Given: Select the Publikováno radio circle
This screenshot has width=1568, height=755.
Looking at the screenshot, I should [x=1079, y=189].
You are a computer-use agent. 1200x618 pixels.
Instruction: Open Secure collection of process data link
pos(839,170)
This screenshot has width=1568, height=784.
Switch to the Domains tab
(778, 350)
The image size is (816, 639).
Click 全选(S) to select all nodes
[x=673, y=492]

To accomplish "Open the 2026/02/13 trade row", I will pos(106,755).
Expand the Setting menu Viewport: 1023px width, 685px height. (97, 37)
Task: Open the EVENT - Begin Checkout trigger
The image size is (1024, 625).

- - - - -

Write the "The image size is (816, 639)." line and all later lines exactly. Stop at the end of the data.

*Reply to the exercise*
The image size is (816, 639).
Click 全选(S) to select all nodes
[x=673, y=492]

To accomplish "Open the 2026/02/13 trade row", I will pos(106,755).
Expand the Setting menu Viewport: 1023px width, 685px height. (97, 37)
Task: Open the EVENT - Begin Checkout trigger
The image size is (1024, 625).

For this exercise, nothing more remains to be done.